* Data provided:

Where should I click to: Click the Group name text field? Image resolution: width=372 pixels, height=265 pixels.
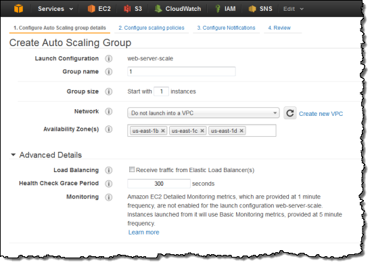181,72
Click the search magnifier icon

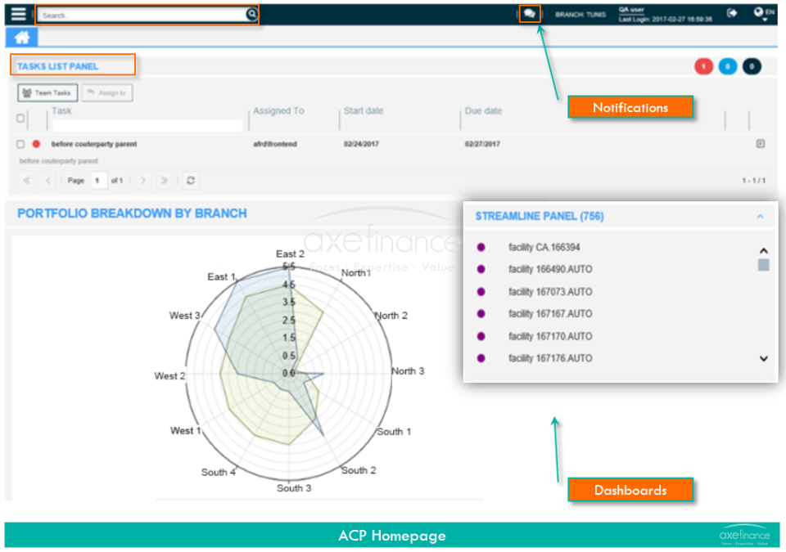pyautogui.click(x=251, y=14)
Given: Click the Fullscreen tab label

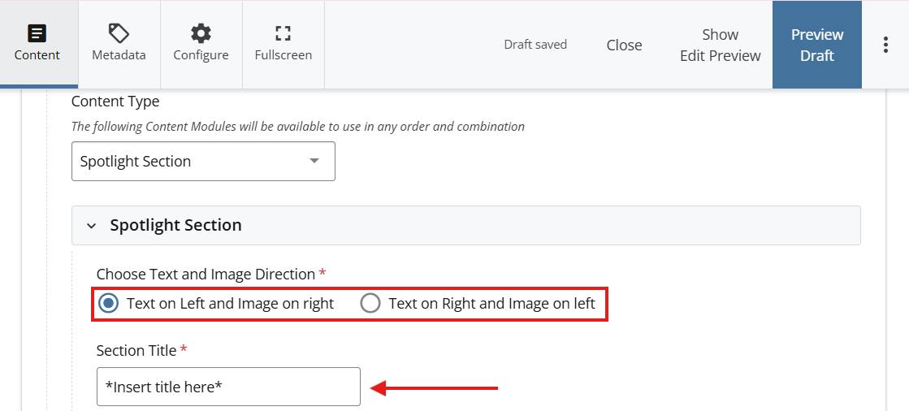Looking at the screenshot, I should [x=283, y=55].
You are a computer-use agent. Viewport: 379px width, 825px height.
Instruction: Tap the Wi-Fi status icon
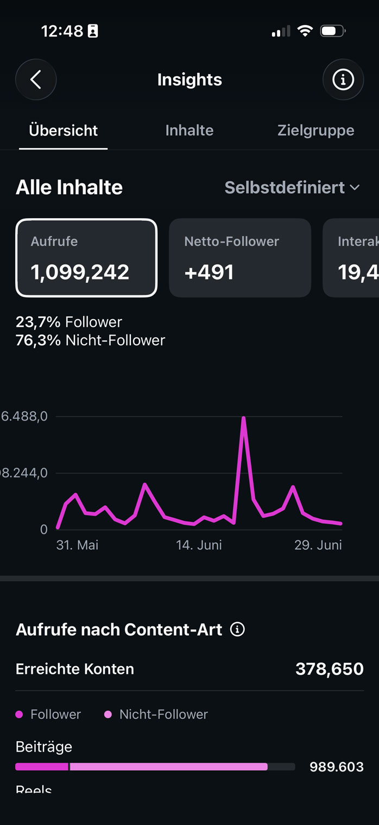tap(305, 31)
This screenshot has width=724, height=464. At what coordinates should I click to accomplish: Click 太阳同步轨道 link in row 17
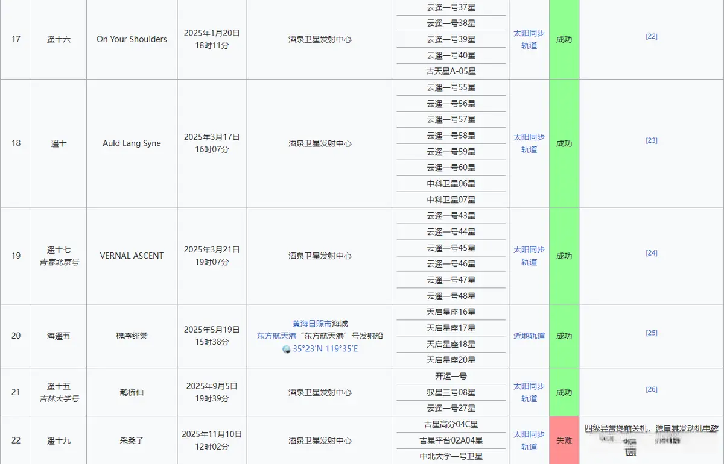(529, 39)
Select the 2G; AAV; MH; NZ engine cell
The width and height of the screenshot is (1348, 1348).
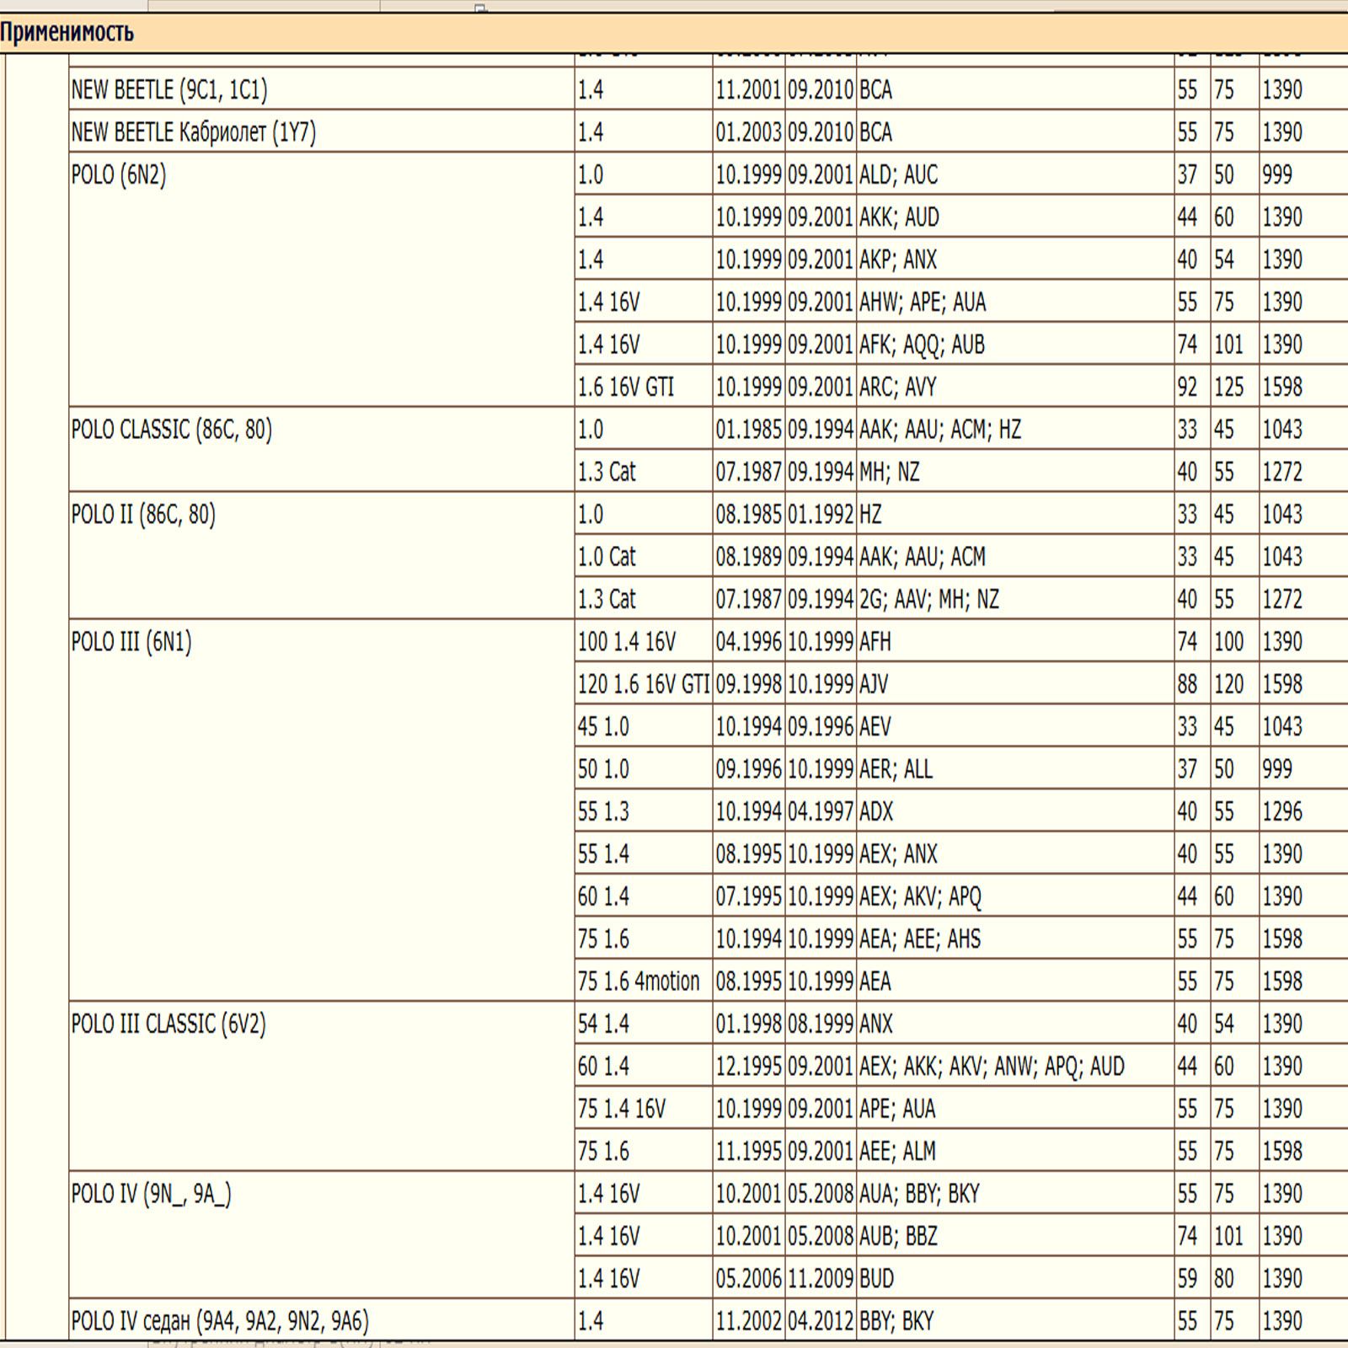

* Request: Quote every line of the records above word for word, leaving out the pictures.

* Complete response:
Where should I click to: Click the Group name text field? Image resolution: width=372 pixels, height=265 pixels.
181,72
Click the search magnifier icon

pyautogui.click(x=251, y=14)
Given: Click the Fullscreen tab label

Looking at the screenshot, I should [x=283, y=55].
You are a computer-use agent. Viewport: 379px width, 825px height.
Instruction: Tap the Wi-Fi status icon
tap(305, 31)
This screenshot has width=724, height=464. At what coordinates should I click to accomplish: Click 太阳同步轨道 link in row 17
(529, 39)
Select the 2G; AAV; MH; NZ engine cell
The width and height of the screenshot is (1348, 1348).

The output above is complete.